Back to the Mozambican Civil War, elephants were slaughtered for the ivory contained in their tusks and the brutal killing caused a large number of elephants to be born tuskless. The war ended nearly 30 years ago and now, more than ever, we are seeing the impact of human activity on our wildlife.
Does this not spare them from being killed? Yes, it does. Campbell-Staton, biologist at Princeton University, agrees that the fact that elephants are born tuskless cannot be considered a success.
Natural selection allows for those born tuskless to pass on their tuskless genes to the youngest. This is advantageous in the case of females as those tuskless are five times more likely to survive when compared to those with tusks.

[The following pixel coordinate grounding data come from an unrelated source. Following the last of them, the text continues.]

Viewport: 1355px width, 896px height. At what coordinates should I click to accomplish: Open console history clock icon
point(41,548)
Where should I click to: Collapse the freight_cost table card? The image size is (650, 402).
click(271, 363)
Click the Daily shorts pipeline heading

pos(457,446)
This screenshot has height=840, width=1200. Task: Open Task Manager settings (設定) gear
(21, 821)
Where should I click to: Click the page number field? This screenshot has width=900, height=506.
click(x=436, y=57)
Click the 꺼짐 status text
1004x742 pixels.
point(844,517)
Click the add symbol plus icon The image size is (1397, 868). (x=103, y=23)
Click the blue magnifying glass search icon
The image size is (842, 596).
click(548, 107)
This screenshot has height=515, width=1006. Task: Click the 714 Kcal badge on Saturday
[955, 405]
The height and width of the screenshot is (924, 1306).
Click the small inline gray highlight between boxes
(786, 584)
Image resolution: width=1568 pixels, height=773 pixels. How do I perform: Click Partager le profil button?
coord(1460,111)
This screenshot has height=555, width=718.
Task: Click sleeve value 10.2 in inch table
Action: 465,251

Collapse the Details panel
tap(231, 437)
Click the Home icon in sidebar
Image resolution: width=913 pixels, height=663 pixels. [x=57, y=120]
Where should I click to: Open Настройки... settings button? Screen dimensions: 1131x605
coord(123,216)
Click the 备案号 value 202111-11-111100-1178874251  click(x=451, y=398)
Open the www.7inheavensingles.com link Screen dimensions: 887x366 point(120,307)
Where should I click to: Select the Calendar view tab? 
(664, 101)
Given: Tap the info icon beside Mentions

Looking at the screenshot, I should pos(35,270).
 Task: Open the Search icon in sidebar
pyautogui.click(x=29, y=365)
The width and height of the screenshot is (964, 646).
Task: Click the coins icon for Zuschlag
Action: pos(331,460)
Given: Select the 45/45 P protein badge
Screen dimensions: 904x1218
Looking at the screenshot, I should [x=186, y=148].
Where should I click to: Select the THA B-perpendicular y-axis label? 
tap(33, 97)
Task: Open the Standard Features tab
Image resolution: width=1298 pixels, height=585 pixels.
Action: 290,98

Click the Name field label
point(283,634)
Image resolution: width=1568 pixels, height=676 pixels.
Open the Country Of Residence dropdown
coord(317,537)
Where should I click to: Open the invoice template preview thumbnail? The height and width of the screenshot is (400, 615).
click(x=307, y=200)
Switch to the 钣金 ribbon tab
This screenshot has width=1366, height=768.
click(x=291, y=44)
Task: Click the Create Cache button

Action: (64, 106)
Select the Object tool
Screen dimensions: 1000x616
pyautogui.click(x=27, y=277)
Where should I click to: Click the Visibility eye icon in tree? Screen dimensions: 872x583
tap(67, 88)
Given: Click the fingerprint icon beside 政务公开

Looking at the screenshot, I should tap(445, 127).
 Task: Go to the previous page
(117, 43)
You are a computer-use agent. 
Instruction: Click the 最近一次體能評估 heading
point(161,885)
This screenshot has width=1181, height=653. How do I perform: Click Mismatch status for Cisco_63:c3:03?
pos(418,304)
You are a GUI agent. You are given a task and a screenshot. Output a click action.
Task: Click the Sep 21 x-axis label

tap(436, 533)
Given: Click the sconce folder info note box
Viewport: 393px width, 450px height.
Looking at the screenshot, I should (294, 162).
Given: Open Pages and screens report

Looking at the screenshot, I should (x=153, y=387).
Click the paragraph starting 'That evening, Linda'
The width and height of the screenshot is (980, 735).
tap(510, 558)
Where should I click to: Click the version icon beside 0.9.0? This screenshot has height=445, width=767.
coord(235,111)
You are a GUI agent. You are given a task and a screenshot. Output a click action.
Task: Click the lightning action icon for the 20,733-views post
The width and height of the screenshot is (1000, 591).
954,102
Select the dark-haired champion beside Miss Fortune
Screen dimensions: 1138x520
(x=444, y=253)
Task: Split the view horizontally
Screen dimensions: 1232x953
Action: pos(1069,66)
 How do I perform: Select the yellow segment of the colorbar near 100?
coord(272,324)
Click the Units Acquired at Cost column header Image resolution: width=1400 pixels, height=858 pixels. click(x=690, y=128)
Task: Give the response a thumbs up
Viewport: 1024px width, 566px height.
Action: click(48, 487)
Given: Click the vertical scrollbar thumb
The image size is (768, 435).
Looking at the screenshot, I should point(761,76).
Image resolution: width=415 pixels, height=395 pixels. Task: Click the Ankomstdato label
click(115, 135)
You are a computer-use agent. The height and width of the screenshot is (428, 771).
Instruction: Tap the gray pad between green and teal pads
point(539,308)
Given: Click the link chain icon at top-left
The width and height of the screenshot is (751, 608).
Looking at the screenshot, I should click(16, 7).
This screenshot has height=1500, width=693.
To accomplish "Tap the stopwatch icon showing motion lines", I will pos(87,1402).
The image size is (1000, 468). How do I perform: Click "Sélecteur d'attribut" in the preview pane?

However, Shane Campbell-Staton said : “we had an inkling that whatever genetic mutation took away these elephants’ tusks was also killing males”. After sequencing the genomes of tuskless females and females with tusks, the team found that the AMELX gene was involved.
This gene resides in the X chromosome, of which females have two and males only have one. AMELX is adjacent to other crucial genes and when absent it leads to death in males. Females have two X chromosomes that with their functional copy ensure their survival. Males, however, have only a X chromosome, that in case of mutation won't grant them survival.
Whilst nature has tried its best to protect elephants from poaching, unfortunately being tuskless will be fatal for the male elephant population.